Of The Morning Call

 

Patrick Reynolds says it shouldn’t be difficult to find ads for cigarettes: Just stoop down so your eye sees the world from a child’s perspective, then look in any convenience store.

”Countertop displays are a big part of it,” Reynolds said. ”They make tobacco look like a regular American product, and they sell it next to the candy.”

Reynolds said although cigarette advertising has been banned from the airwaves and billboards, in 2003 the tobacco industry still found a way to spend $9 billion to market its products.

Reynolds, an heir to the R.J. Reynolds tobacco fortune, broke with his family’s company in 1988 after watching his father, R.J. Reynolds Jr., die from cigarette-induced emphysema. He founded the Foundation for a Tobaccofree Earth, and now spends his time speaking to schools and community groups and lobbying for tough anti-smoking laws. On Tuesday, he spoke with about 300 students at Bucks County Community College, then addressed a dinner sponsored by the Business Employee Assistance Consortium, known as BEACON, a county agency that administers anti-smoking programs.

Reynolds said he may soon take a leave from his anti-smoking projects to run for state representative in Florida, where he lives. Reynolds said he has been encouraged to run by Sen. John Kerry, whom he met casually at a restaurant in New York last December, well before Kerry had the Democratic Party’s nomination for president sewn up. Reynolds said he has until May to make a decision on the race.

”I’m going to run on my integrity and reputation,” he said.

Reynolds also is critical of President George W. Bush, who he said has done nothing to support anti-smoking measures since taking office three years ago. According to Reynolds, the administration of former President Bill Clinton proposed several anti-smoking initiatives, including a federally mandated $1 per pack tax hike, establishment of U.S. Food and Drug Administration regulations for cigarette manufacturers, and development of regulations for workplace smoking rules by the Occupational Safety and Health Administration, but the Bush administration has put the brakes on those initiatives.

He blamed the tobacco industry’s lobbyists in Washington.

”Nothing has happened on the federal level,” he said. ”The tobacco industry is among the top two or three donors to politicians.”

He said Pennsylvania has an effective anti-smoking program, which is funded through the $400 million per year payment the state has received since 1998 following the settlement of the class-action lawsuits filed by the states against the tobacco industry. He pointed out, though, that a state law remains on the books that prevents Pennsylvania municipalities from adopting their own anti-smoking ordinances, which are needed to ban smoking in restaurants and similar public places. He said the state Legislature would do well to repeal the law.

According to Cherie Brumans, a prevention specialist for BEACON, about 29 percent of Bucks County residents use tobacco products.

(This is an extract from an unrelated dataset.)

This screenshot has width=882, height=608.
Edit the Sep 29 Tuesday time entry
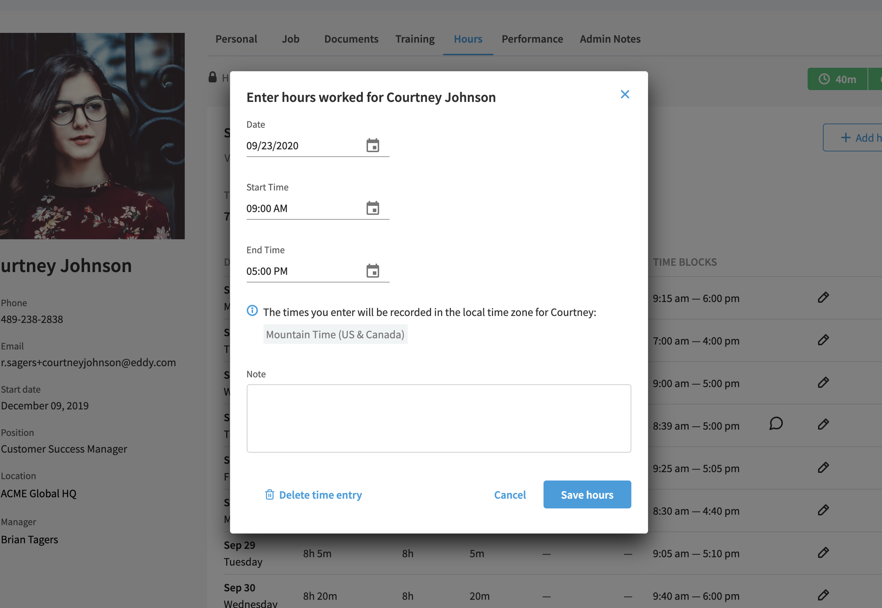tap(823, 552)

Brumans did not have figures immediately available on teenage smokers, but BEACON believes the number has dipped in recent years.

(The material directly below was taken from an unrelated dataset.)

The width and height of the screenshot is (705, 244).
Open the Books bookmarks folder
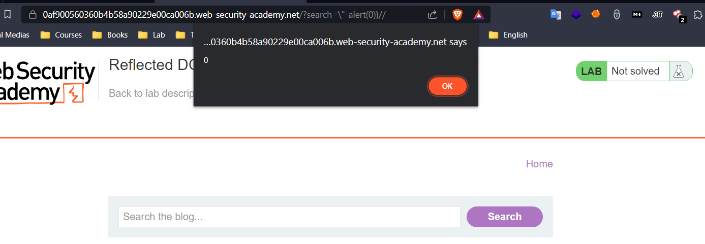(110, 35)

She said the tobacco settlement has enabled her organization to establish an effective anti-smoking campaign aimed at young people that includes educational programs, advertising and an enforcement arm. Under the enforcement program, police departments in Bucks recruit students to buy cigarettes in stores, then file charges against clerks and store owners who violate the law.

James Wall, enforcement coordinator for BEACON, said clerks and store owners face fines as high as $5,000 if they sell cigarettes to underage smokers.

Reynolds said when he speaks before school students, he tries to give them an upbeat message. He said recent studies have shown that a main reason teenagers start smoking is that they are worried about the future.

”If they are concerned about the future, they may think, ‘Why not drink, smoke and do drugs?’ I do what I can to inspire them about having faith in the future.’